**Task objective:**
Reproduce the records below exactly, leaving out any pictures.

※ ※ ※

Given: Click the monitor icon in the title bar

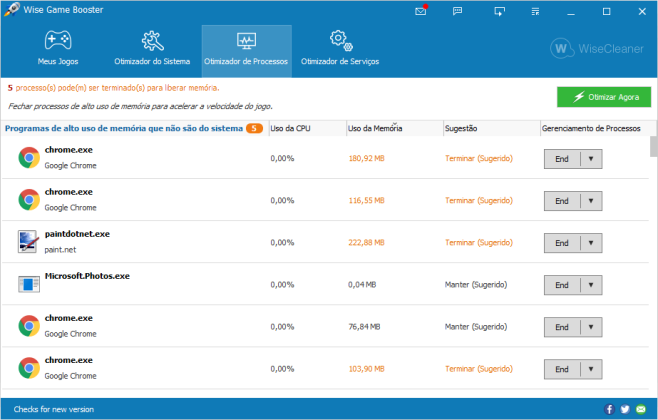Looking at the screenshot, I should click(x=499, y=11).
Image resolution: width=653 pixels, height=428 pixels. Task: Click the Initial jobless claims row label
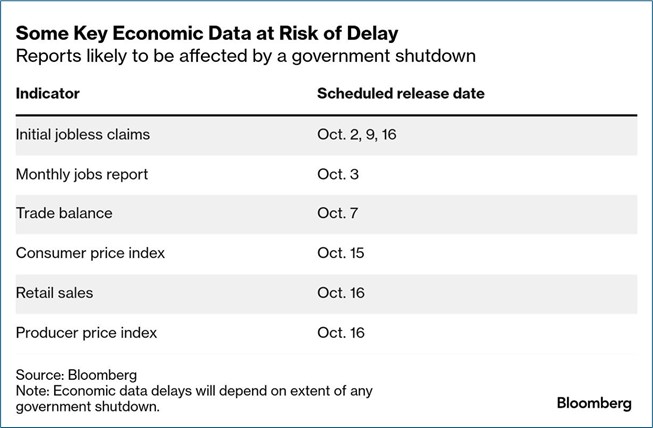[83, 134]
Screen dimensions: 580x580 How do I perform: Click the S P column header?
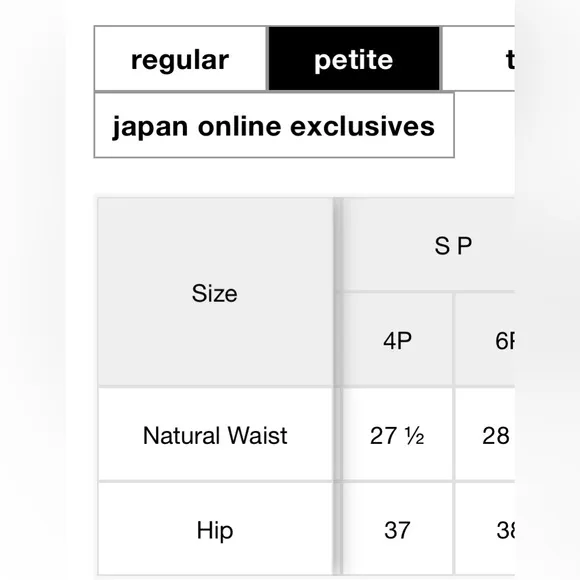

※ ※ ※

**Solved problem:**
Given: Click the monitor icon in the title bar

Looking at the screenshot, I should click(x=499, y=11).
Image resolution: width=653 pixels, height=428 pixels. Task: Click the Initial jobless claims row label
[83, 134]
Screen dimensions: 580x580 How do I perform: Click the S P column header?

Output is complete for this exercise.